When I started today’s column I was remembering back to when the center first decided we wanted to tell everyone about all the things that go on at the Shawnee Senior Center because we felt like we were “the best kept secret in town.”
When I started today’s column I was remembering back to when the center first decided we wanted to tell everyone about all the things that go on at the Shawnee Senior Center because we felt like we were “the best kept secret in town.” And, surprise surprise, we didn’t want to be “the best kept secret in town.” The initial discussion brought The Shawnee News-Star into play...and, yes, they said we could do a column (they even named it the “Senior Center Happenings”) and KGFF’s “Mike in the Morning” said he would help too and gave us a weekly time slot, Wednesday morning at 8:35 to announce ourselves to the town.
When I wrote that first column, I didn’t have a clue as to what one was supposed to do or say in a newspaper column about a place where one worked. As a matter of fact, I still don’t, but I did know that I, along with Kate Joyce, our executive director, and the rest of the staff wanted everyone to know what a great place the Shawnee Senior Center is and what we do and have here for seniors in our community.

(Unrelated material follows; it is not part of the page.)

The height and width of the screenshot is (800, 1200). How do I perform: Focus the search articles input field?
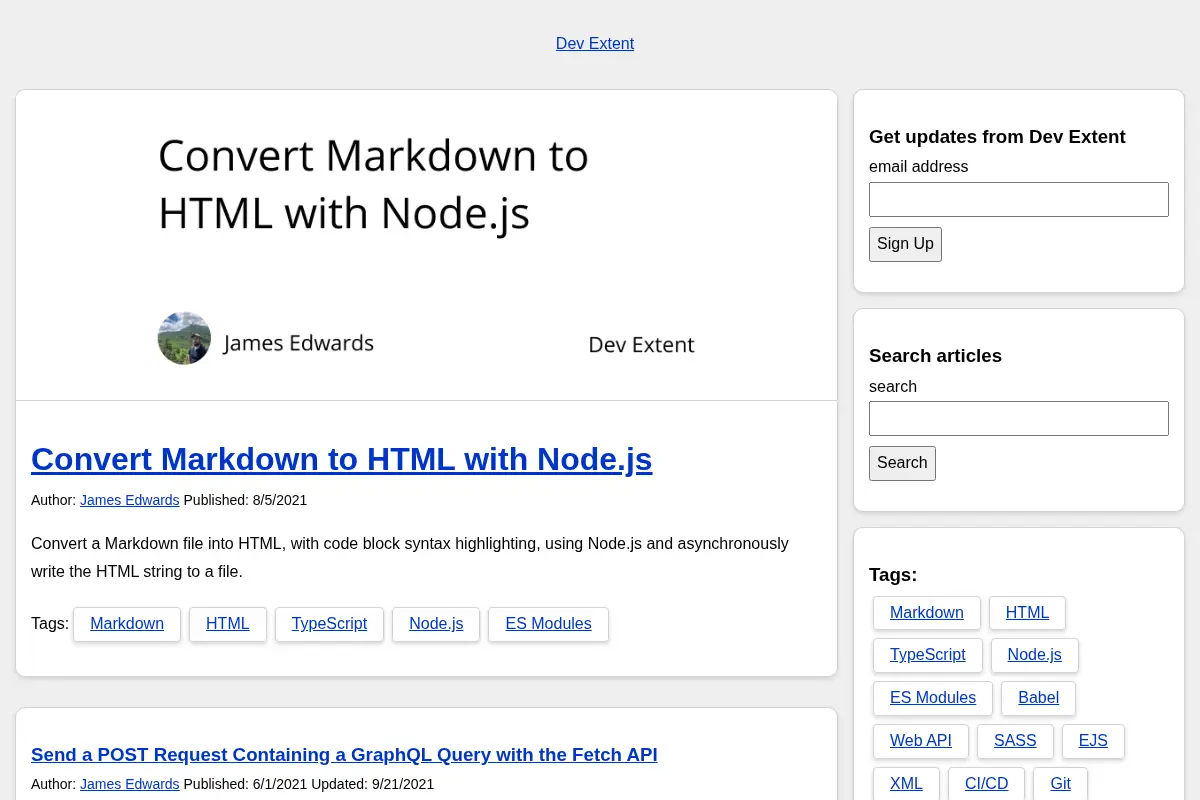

One of the things we thought was important were the people who came to the center and the reasons they came. Yes, we have a free breakfast and yes we have a pretty good lunch for a minimal amount but the thing that was most important was to be able to get out of the house and socialize with people who liked to do what they liked to do. The pool players like to play pool, not near as much fun by yourself. The domino players like to compete and they need people to play against. The card players can play solitaire for only so long before group card games call their name. Dancing to music on the radio can be fun in your house but it’s much more interesting in a room with a real live band and other people to dance with or watch. And I could go on and on but I won’t.
With that first column I mentioned the people who come here. They’re fascinating. They come from everywhere, some started here, some left here and then came back. We would like you to meet some of the people who come here just for fun. We’ve done some stories about people on our board, some who need volunteers to donate time and one very “cool” guy (Tom Walling) who is a legend in basketball history in Oklahoma.
And today we are gonna tell you about one of our other “cool” senior center citizens.
And just so you know, I am going to try to introduce you to at least one of these “cool” seniors each month. If you don’t know them, I’m sure you can come on down to the center and meet them for yourself.
Today, you are going to meet Betty Cannon Black.
Betty Cannon was born right here in Shawnee. Her dad was a railroad man along with most of the people in Shawnee way back when railroads were the transportation mode for people and freight. Back then, in case you didn’t know (and I certainly didn’t), Shawnee was a hub for trains with both the Sante Fe RR and the Rock Island RR meeting here. When hard times hit the railroads, Betty’s dad moved them to a small company town in California where he had found a job working for a lumbering company.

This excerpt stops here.